When Julien Turner was deciding on a college, he weighed two options.
Accept an athletic scholarship to fulfill his dream of being a Division I football player.
Or accept an academic scholarship to Morehouse College and learn how to be a filmmaker.
“When I finally decided that I didn’t see myself pursuing the NFL,” he said, “it made me comfortable that I could go to Morehouse College where Spike Lee had already paved the path for people who look like me.”
On Thursday, Turner and his 17-year-old brother Justen will debut their film, “Nia’s Shadow,” at Morehouse’s inaugural Human Rights Film Festival.
The three-day event will highlight independent filmmakers whose work promotes cultural understanding and exposes the injustices of the world, as well as showcase the work of veteran directors, school officials said.

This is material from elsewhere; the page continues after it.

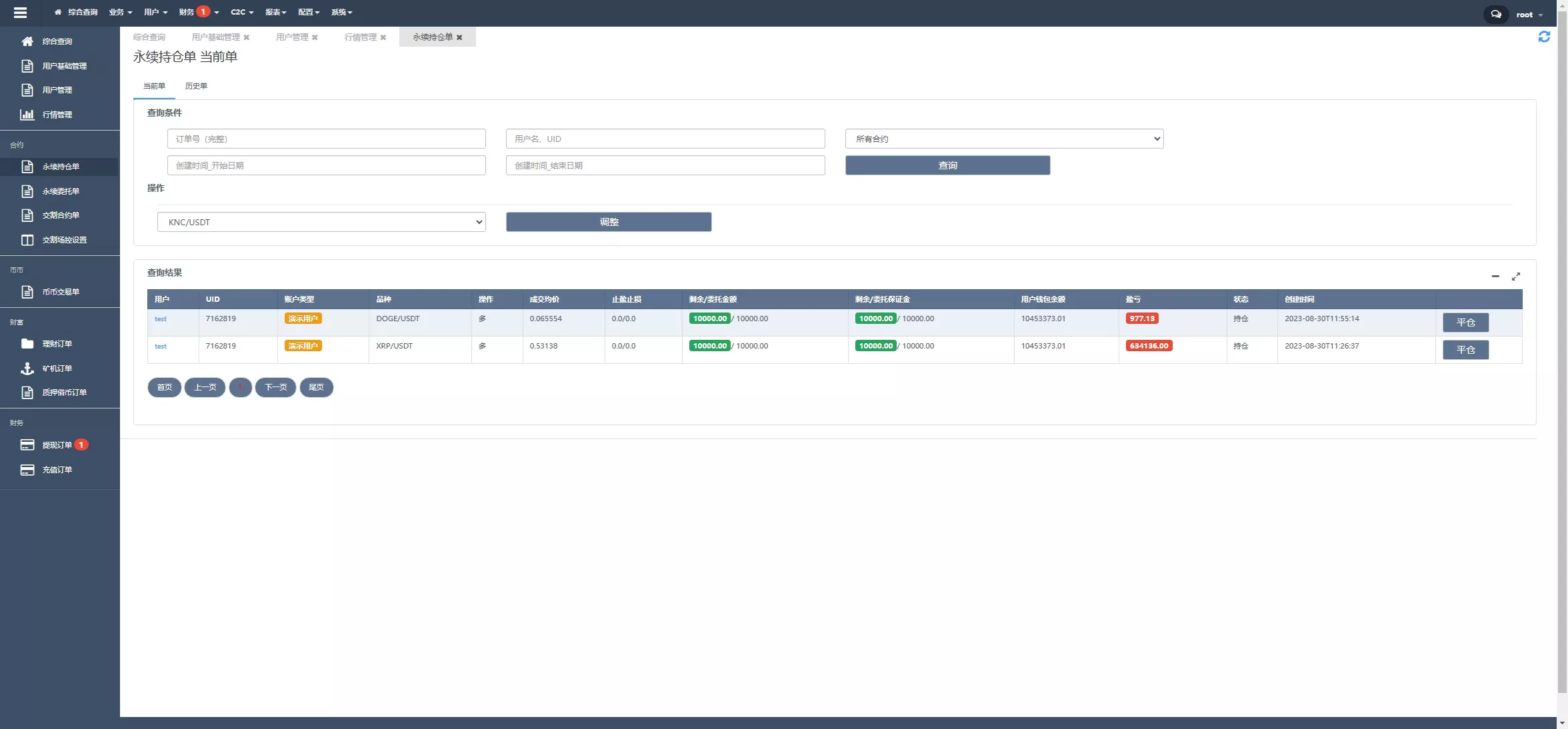The height and width of the screenshot is (729, 1568).
Task: Click 平仓 for the DOGE/USDT position
Action: pos(1465,323)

On Saturday, the festival will present its first Spike Lee Award for Social Impact in Filmmaking to a 1979 Morehouse College graduate: Spike Lee.
“Spike Lee has increasingly established himself as a legend, and his work has been, socially, so impactful,” said Stephanie Dunn, academic director of Morehouse’s Cinema, Television and Emerging Media Studies program. “And he is one of Morehouse’s own.”
The award will be presented annually to artists who use their craft to champion social justice issues.
“Morehouse College has a rich legacy of producing leaders who speak truth to power across disciplines, including film and television,” said Morehouse President David A. Thomas. “Sharing that spotlight with new voices exposes our scholars, the greater Morehouse community and the public to ideas that broaden their intellect and to art that speaks to their cultural experience.”
Over the course of the festival, 34 films will be shown, including documentaries, 10 student films, 13 feature films and three marquee films, including Kasi Lemmons’ new film “Harriet” and Nate Parker’s “American Skin.”
The third marquee film will be Lee’s 1989 masterpiece “Do the Right Thing,” which will be shown Saturday night after the award ceremony, followed by “King in the Wilderness, ” a documentary on the life of 1948 Morehouse graduate Martin Luther King Jr.
In addition, there will be workshops on screenwriting, editing, directing and producing, as well as discussions on immigration, race, politics, health care, law enforcement and the judicial system.
Netflix and WarnerMedia will hold panel discussions on career opportunities for filmmakers, industry professionals and business services workers. Filmmaker Oz Scott will be a panelist for the “Creating Film in Atlanta” discussion. Scott gained acclaim as a television producer and director (“Black Lightning”) and theater director (“For Colored Girls Who Have Considered Suicide/When the Rainbow Is Enuf”).
“I believe that films give us an opportunity to examine human behavior through a lens that captures the essence of our humanity and brings an awareness to important issues that should be widely exposed,” said Kara Walker, executive director of the Human Rights Film Festival. “By highlighting global injustices and promoting an understanding and appreciation of diverse thoughts, beliefs and lifestyles, human rights films start the difficult conversations that are necessary to rally people to effect positive change.”
That is what Turner had in mind when he and his brother started Dreadhead Films.
Self-taught, the brothers would spend breaks making short films at home in Illinois and then Ohio.
They began with tiny budgets but wanted to go bigger for “Nia’s Shadow,” a 22-minute sci-fi drama.
So they raised $50,000 in crowd-funding and shot the film in Columbus, Ohio.
In the summer of 2017, Julien Turner met Spike Lee for the first time at a film festival on Martha’s Vineyard. The veteran filmmaker invited the young filmmaker to his home to talk about the craft.
“It was a pretty dope experience,” Turner said.